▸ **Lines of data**
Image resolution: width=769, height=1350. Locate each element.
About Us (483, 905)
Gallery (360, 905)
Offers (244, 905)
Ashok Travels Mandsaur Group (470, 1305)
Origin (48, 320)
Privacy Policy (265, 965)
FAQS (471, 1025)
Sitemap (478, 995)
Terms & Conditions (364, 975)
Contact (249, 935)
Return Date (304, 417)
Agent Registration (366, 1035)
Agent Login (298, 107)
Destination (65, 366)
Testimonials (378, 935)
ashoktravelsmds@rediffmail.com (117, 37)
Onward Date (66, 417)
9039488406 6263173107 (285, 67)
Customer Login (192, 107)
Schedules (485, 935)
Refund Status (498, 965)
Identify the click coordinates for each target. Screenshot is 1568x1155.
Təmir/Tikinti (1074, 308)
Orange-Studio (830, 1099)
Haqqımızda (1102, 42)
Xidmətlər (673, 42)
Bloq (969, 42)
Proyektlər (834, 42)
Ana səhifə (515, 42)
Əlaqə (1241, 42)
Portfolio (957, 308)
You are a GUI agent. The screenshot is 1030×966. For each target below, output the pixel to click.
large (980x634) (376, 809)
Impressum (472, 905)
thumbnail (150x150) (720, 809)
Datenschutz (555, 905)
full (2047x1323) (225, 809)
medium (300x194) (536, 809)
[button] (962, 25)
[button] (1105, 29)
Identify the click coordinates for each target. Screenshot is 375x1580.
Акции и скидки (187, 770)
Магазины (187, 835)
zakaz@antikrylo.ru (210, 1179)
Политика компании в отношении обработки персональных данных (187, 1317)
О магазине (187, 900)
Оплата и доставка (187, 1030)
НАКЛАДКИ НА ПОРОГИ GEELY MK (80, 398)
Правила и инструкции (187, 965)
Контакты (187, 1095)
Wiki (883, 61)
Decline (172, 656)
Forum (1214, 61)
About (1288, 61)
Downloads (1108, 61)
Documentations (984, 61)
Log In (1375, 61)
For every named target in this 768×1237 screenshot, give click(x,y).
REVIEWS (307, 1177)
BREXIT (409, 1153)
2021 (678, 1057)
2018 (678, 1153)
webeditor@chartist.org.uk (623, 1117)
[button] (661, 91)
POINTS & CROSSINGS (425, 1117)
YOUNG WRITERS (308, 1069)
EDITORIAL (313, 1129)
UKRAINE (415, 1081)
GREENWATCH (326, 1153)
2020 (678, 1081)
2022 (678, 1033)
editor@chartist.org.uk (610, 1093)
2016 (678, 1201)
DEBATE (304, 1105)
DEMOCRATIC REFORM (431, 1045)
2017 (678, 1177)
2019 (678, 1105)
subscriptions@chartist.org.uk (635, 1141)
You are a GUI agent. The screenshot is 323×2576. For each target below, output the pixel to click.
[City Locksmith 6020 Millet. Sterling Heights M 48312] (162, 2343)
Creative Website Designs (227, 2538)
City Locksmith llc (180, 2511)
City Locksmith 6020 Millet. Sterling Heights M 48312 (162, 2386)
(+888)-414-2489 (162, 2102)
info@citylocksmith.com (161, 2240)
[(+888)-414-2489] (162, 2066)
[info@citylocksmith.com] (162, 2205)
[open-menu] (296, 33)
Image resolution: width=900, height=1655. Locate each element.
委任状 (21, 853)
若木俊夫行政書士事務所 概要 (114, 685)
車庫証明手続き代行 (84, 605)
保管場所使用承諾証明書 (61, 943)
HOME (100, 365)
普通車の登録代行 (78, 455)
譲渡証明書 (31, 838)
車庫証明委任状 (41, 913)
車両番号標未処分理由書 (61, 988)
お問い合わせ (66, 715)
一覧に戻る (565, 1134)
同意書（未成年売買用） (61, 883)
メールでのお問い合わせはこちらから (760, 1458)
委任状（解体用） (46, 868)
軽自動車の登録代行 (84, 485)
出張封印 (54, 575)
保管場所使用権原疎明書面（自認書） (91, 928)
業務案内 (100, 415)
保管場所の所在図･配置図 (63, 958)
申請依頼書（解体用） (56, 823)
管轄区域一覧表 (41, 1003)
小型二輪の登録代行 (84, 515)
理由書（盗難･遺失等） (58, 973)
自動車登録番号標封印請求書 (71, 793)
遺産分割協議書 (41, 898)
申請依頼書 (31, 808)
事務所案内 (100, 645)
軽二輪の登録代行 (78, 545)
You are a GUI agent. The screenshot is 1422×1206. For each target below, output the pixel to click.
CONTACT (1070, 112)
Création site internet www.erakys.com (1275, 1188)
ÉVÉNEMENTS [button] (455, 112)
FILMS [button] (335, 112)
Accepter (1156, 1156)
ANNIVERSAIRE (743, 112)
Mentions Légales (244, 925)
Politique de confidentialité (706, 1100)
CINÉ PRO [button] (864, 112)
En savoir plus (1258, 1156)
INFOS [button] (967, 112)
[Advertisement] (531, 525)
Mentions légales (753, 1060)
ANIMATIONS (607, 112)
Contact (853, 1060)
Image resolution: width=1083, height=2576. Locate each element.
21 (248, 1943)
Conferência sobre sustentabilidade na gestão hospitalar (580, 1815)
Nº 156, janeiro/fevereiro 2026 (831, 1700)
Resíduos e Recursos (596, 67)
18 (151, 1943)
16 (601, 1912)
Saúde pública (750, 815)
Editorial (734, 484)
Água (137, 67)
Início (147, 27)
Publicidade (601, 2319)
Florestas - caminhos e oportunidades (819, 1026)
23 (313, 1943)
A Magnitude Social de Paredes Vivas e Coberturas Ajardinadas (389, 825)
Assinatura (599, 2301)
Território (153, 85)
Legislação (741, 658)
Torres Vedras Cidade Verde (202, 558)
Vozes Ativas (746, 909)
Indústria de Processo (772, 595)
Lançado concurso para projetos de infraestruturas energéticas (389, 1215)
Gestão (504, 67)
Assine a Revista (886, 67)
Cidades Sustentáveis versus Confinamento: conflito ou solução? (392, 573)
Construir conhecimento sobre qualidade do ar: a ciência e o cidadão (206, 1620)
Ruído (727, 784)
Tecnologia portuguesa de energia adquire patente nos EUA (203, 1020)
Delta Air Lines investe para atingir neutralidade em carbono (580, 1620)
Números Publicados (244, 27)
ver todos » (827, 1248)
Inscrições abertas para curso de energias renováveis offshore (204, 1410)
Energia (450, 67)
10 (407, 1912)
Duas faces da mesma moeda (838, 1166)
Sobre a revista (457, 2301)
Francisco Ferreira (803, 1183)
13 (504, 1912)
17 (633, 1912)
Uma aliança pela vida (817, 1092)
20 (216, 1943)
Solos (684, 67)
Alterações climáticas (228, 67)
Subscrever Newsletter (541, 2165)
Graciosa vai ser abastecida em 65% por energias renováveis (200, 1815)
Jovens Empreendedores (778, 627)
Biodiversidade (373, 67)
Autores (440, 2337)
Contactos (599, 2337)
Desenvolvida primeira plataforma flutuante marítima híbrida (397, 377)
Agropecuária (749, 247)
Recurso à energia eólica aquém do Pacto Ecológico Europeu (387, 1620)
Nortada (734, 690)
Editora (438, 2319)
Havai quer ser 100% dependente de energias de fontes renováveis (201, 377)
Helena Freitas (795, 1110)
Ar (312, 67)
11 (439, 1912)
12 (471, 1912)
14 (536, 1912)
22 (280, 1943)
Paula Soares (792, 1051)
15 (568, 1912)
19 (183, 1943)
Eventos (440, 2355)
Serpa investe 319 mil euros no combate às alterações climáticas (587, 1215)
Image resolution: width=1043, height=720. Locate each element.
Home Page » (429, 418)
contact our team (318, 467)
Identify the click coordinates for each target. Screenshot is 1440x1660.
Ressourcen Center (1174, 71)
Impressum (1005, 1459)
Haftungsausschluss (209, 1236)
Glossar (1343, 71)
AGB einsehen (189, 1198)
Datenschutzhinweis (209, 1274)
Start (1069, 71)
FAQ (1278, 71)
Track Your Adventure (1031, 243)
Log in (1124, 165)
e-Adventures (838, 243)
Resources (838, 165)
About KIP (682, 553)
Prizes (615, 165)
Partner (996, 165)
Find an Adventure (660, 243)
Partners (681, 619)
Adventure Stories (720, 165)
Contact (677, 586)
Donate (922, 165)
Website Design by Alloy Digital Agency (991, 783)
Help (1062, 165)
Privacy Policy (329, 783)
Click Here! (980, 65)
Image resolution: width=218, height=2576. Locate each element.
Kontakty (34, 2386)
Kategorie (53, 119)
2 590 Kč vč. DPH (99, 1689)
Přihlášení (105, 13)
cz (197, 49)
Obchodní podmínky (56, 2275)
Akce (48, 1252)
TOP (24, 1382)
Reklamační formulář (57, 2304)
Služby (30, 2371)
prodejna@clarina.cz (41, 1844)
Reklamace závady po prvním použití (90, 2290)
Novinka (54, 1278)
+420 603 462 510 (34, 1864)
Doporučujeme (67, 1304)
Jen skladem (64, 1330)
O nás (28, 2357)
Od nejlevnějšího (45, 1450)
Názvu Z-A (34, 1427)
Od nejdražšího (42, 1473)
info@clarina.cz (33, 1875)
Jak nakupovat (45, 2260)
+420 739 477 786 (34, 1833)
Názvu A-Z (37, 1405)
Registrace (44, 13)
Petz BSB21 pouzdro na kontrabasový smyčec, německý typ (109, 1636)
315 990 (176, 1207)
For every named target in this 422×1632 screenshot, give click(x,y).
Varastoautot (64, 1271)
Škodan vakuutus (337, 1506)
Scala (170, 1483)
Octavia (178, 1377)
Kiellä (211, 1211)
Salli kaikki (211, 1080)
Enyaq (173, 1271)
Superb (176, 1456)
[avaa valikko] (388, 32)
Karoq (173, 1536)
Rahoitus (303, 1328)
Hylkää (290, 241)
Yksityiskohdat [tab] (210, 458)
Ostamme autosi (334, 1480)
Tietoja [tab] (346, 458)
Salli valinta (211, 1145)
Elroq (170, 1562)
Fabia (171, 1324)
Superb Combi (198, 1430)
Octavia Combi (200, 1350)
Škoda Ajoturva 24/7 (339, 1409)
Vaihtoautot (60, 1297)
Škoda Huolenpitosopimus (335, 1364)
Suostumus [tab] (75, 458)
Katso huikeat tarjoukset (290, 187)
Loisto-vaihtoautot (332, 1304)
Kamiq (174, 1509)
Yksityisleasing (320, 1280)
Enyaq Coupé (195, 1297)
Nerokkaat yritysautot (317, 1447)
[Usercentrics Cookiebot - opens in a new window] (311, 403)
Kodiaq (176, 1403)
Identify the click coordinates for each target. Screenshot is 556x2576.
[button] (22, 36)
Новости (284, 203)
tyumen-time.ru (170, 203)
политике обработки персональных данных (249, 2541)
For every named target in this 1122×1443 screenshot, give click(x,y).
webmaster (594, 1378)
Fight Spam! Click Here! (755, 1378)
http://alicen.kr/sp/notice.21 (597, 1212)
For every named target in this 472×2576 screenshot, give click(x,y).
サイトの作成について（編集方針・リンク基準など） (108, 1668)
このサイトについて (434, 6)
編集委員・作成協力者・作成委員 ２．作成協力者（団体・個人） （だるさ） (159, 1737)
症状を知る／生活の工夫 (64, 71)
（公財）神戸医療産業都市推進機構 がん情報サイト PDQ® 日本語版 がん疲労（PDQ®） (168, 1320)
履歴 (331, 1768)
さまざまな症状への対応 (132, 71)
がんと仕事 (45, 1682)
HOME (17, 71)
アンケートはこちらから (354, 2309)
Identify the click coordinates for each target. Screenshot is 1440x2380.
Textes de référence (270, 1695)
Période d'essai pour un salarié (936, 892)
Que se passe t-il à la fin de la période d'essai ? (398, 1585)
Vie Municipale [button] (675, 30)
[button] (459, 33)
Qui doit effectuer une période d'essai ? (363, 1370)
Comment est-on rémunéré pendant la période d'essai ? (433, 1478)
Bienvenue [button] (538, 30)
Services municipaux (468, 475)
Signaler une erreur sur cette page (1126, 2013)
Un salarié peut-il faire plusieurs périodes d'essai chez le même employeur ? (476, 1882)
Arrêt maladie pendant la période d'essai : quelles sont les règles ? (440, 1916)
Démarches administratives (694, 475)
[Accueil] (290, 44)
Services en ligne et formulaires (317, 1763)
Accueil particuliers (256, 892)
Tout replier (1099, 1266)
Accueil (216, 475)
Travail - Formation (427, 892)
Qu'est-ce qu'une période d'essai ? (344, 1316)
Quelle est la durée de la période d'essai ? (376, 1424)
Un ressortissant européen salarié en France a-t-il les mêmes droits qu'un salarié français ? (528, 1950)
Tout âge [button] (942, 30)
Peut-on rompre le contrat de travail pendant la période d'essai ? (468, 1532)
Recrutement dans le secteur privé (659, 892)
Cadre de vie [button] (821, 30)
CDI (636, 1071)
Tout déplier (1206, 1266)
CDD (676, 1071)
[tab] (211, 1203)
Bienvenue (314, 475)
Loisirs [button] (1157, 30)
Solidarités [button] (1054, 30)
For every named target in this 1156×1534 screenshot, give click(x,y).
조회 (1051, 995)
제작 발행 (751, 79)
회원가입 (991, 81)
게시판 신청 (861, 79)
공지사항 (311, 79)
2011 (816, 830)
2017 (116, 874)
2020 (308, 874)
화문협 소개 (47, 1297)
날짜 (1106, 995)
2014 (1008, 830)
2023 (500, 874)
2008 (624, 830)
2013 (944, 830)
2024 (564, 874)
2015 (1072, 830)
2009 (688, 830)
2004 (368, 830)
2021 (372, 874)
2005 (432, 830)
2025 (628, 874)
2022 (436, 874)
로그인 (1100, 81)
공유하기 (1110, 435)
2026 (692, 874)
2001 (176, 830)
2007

▸ **Exercise details**
Quote the records above word for word, starting at the line containing "Duas faces da mesma moeda (838, 1166)" and ending at the line containing "Graciosa vai ser".

▸ **Solution to this problem**
Duas faces da mesma moeda (838, 1166)
Sobre a revista (457, 2301)
Francisco Ferreira (803, 1183)
13 (504, 1912)
17 (633, 1912)
Uma aliança pela vida (817, 1092)
20 (216, 1943)
Solos (684, 67)
Alterações climáticas (228, 67)
Subscrever Newsletter (541, 2165)
Graciosa vai ser abastecida em 65% por energias renováveis (200, 1815)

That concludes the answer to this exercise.